The debate on just how the voters will find out more about who they get to vote for made it to the floor of the House of Commons yesterday, with Shadow Justice Minister and TopOfTheCops twitter follower David Hanson MP putting a question to Home Secretary Theresa May:-
Mr David Hanson (Delyn) (Lab):
Why has the Home Secretary ruled out a free-post leaflet or candidate booklet for police and crime commissioner elections? Will she now heed the serious concerns raised by the Electoral Commission that internet-only access to candidate materials will disadvantage the poor, the old and those in rural areas, and, accordingly, help to address the poor turnout, or is that the intention?
Mrs May:
We of course looked very carefully at the arrangements that we would put in place for making information available to voters in the police and crime commissioner elections. Instead of providing a free-post booklet to every household, what we are talking about is providing internet access. However, that does not mean that there will not necessarily be literature going out, because individual candidates will have expenses with which they will be able to make literature available; and indeed, it will be possible, from the internet access, to ask for written copies of the information that is available on the website.
I don’t think the Home Secretary really is promising to provide internet access to every household -is she? – surely what she means is that everyone who already has internet access will be able to access candidate information via the internet, just like they can already, here. And when she says candidates have expenses, this neglects the point that these are expenses that are declared, not expenses that are claimed, a technical point those unfamiliar with the detail of British politics might miss. Candidates will not be given money by the government to spend on leaflets.

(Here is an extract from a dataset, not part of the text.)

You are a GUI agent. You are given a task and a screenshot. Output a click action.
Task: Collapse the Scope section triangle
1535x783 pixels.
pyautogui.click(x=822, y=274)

Sadly it misses the killer point that the Electoral Commission say they will produce and distribute a free booklet anyway, talking about the election and the voting system. It’s just that it won’t have candidate information in it – a bit of a missed opportunity.
Indeed, the Electoral Commission were concerned that people with no internet access would be expected to phone someone to print out candidate information and send it to them, but what the Home Secretary said is actually worse. How will people who don’t have internet access ask for copies? Read the answer again – “from the internet access”! So the Home Secretary thinks people without internet access can get past this problem by using that internet access they don’t have,mto ask for information or, in common parlance, press “print”.
What’s next? A book on how to stop being illiterate? A guide to how to be married while remaining a bachelor? (oh, come to think of it, she is already consulting on that one… 😉 )
This needs to be clarified urgently or, preferrably, scrapped.
Once again we have evidence that having begun this wizard wheeze, the Government have not thought through the consequences. This Act received Royal Assent around 6 months ago, the guidance is still not published. It is time that a select committee was assembled to quiz May, Herbert, Gibbs and the other and ask them what they think they have done with the British system of government! At this rate police reform will be seen as a joke and the police and public will not treat this process seriously.